What are businesses doing to comply?
As we would expect, charities and campaign groups working in this area are keen to identify and analyse statements as they become available. For example, the organisation Business & Human Rights Resource Centre (the BHRCC) is developing an online database of statements which it has collected from Internet searches 1.
The BHRCC calculated that, by early March 2016, around 75 supply chain transparency statements had been published. Although this represents a tiny fraction of the total number of statements we expect to see, it is possible to identify some trends. For example, some of the most detailed and informative statements come from multi-nationals (including Ford and Intel). This is not surprising. Many of these companies will already be obliged to report on supply chain transparency in California, under the California Supply Chains Act 2010 (for more on this, see below) and, aside from any legal requirement, will be familiar with the reputational risks inherent in managing a complex global supply chain.
However, the BHRCC has also identified a general lack of compliance with administrative requirements. For example, statements which do not appear to have been signed by a director, and where no clear link appears on the business's homepage.
Lessons from California
Businesses in California have been required to report on supply chain transparency since 2012. No enforcement actions have yet been brought against non-compliant businesses. Crucially, though, there are indications that modern slavery, forced labour and human trafficking issues are rising up the public agenda and play an increasing part in consumer decision-making. Read more about this from US law firm Mintz Levin here.
Getting the basics right
So, what can we learn from the statements that have been published so far and the reaction to them? W e are yet to see any major players announce market-leading initiatives specifically in response to the Modern Slavery Act. Rather, businesses seem unclear as to what exactly is required of them and are perhaps waiting to see how market practice develops. However, a key message so far is: get the basics right. This helps avoid any suggestion that the business is not approaching this issue with the seriousness it merits. In particular:
- ensure that a link to the statement appears on your homepage. Give the link an unambiguous title, such as "Modern Slavery Act Transparency Statement".

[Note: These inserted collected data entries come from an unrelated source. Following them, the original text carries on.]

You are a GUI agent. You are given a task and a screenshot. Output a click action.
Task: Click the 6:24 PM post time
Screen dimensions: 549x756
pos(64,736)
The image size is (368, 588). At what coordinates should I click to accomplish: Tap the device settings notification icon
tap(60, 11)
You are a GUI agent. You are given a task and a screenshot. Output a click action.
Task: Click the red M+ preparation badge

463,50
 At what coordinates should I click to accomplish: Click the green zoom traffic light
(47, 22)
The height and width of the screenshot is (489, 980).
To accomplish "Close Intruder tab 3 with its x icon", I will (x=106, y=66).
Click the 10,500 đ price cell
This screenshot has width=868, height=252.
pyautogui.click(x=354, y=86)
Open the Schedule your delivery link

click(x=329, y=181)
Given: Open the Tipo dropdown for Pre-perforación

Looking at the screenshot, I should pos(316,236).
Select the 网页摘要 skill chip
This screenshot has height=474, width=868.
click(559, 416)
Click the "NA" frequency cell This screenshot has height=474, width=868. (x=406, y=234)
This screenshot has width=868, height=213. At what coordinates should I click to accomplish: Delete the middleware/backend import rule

- Make sure that the statement – as it appears on your website – includes the name and title of the director who signed the original. This demonstrates accountability at the highest level.
- Wherever possible, mirror the wording of Section 54 by referring to the six suggested areas of content (see above).
- Be open: there is no requirement to guarantee that your business or supply chain is totally free of slavery. Explaining how and where the business aims to improve falls firmly within the spirit of the legislation.